Still “exceptionally complete”, it was inscribed onto UNESCO’s World Heritage List in 2001.

“Saltaire is an outstanding and well preserved example of a mid 19th century industrial town, the concept of which was to exert a major influence on the development of the “garden city” movement,” the record states.

“The layout and architecture of Saltaire admirably reflect mid 19th century philanthropic paternalism, as well as the important role played by the textile industry in economic and social development.”

With mill buildings, workers’ housing, a park and public facilities including a hospital and school, Saltaire provided a model for similar developments both in this country and abroad.

It is the village’s New Mill that is being captured by a photographer in this image. The Grade II*-Listed mill was built in 1868, with an ornate chimney based upon the campanile of the church of Santa Maria Gloriosa dei Frari in Venice.

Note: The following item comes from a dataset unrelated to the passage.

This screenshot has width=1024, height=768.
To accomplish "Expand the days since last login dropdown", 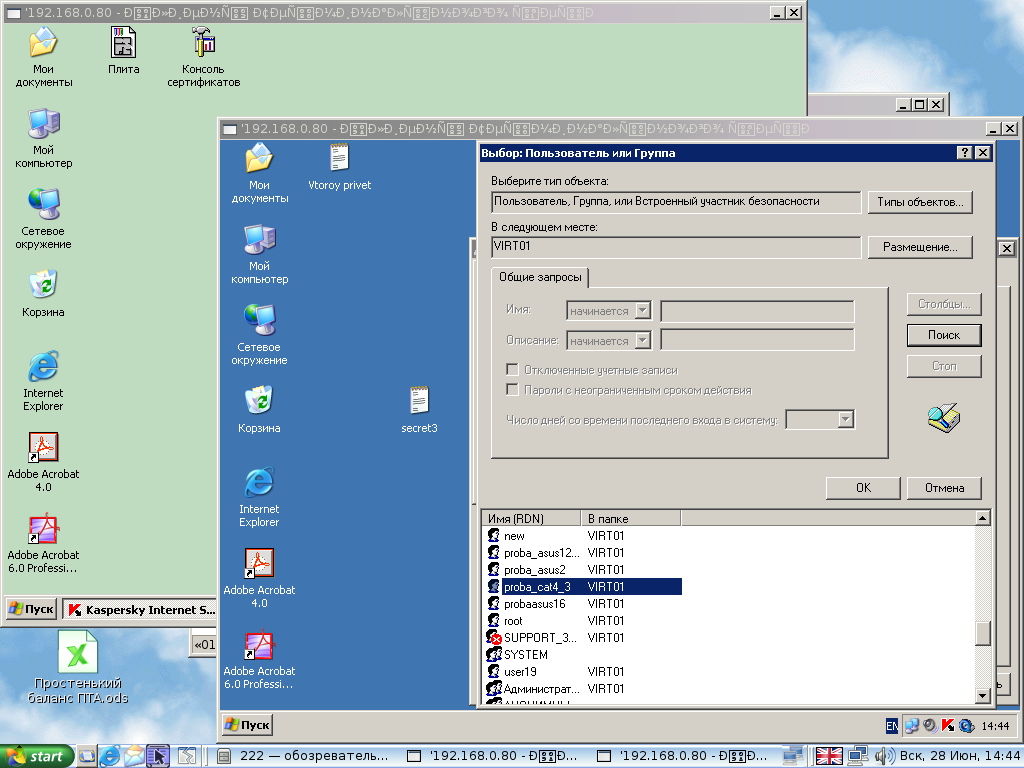I will [845, 420].
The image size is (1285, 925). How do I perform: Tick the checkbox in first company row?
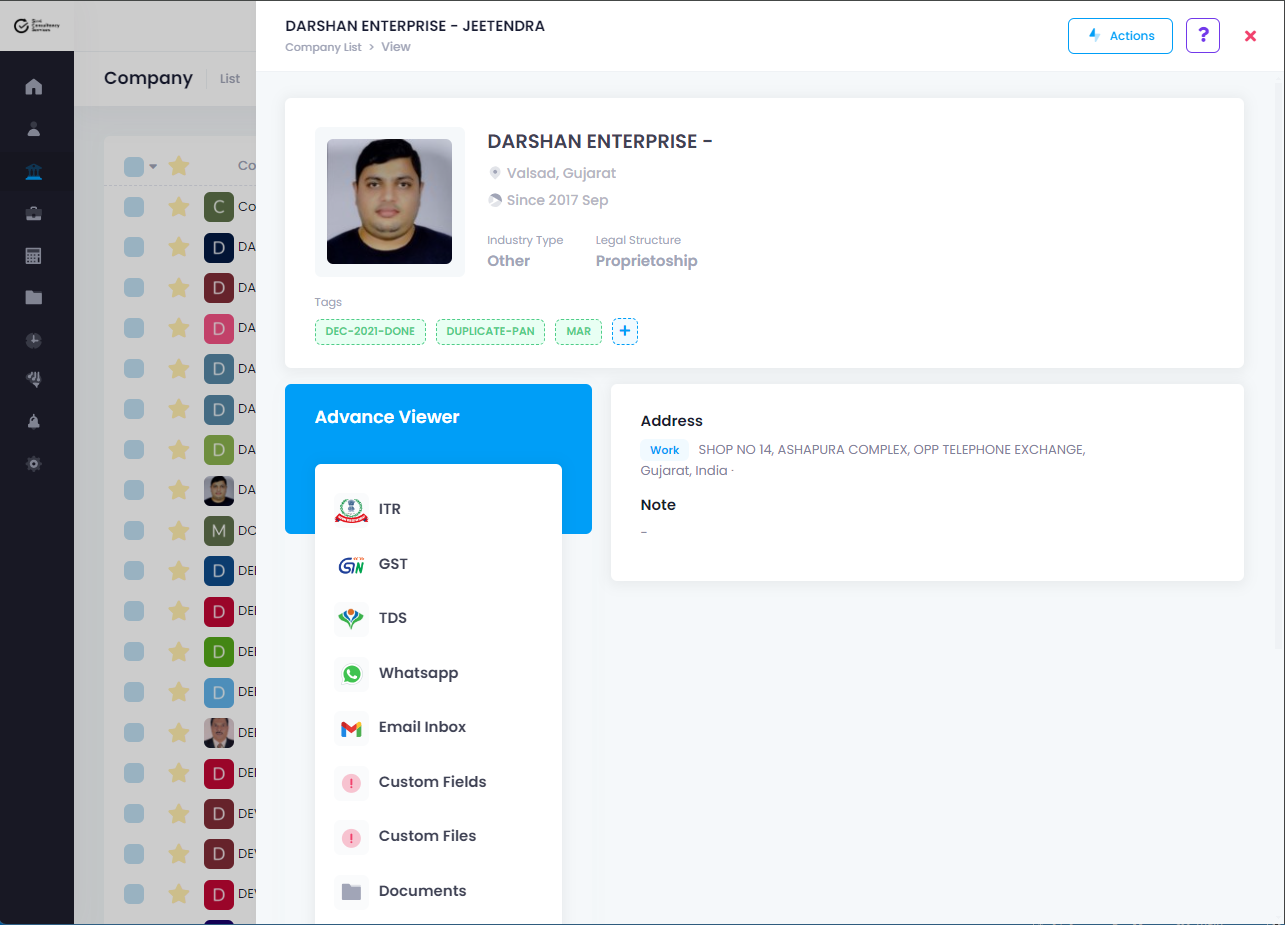pyautogui.click(x=134, y=207)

The River Aire, captured here, flows at one side of it, whilst the Leeds and Liverpool Canal runs between the complex and Salts Mill, which sits opposite, creating “a dramatic enclosed ‘canyon’ effect with the canal running between two tall buildings”, as The Canal and River Trust aptly describes.

Part of one of just 31 United Kingdom listed UNESCO World Heritage sites, this impressive location is certainly worthy of a visit.

Technical details: Nikon D3s with 28-70mm lens and exposure of 20th at f18, the camera rated at 200ISO.